Further, some of these lncRNAs induced by DNA virus would be recognized by RNA sensors to regulate innate antiviral response, implying the role of lncRNAs and RBPs in the crosstalk between DNA- and RNA-mediated innate antiviral response.

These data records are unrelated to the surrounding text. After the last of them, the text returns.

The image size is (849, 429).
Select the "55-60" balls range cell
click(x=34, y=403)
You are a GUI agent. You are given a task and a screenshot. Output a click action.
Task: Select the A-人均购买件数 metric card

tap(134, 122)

Moreover, the lncRNAs induced by viral infection would be hijacked by the virus to escape host antiviral immune response, as a non-coding gene would work more efficiently than a coding-gene due to the lack of translation process. Indeed, the definition of one RBP should not be strictly defined by the classical RBDs as the mounting unconventional RBDs have been reported 16, 18, 19. From this perspective, the RNA that binds to the crucial factors in innate antiviral signaling may also participate in the regulation of innate antiviral response. Therefore, it would be significant for obtaining the lncRNA interactors of crucial components of type I IFNs signaling, although these factors were not typical RBPs. Indeed, prior large-scale RBP ChIP-seq analysis revealed widespread RBP presence in active chromatin regions in the human genome 174, implicating the importance of RBPs in the regulation of gene expression. Based on such a perspective, the DNA-binding proteins may also function as RBP by binding specific RNA, which needs to be explored in further research.

Table 1

Roles of lncRNAs in innate antiviral response and the underlying mechanisms (ranked by the mechanisms of actions)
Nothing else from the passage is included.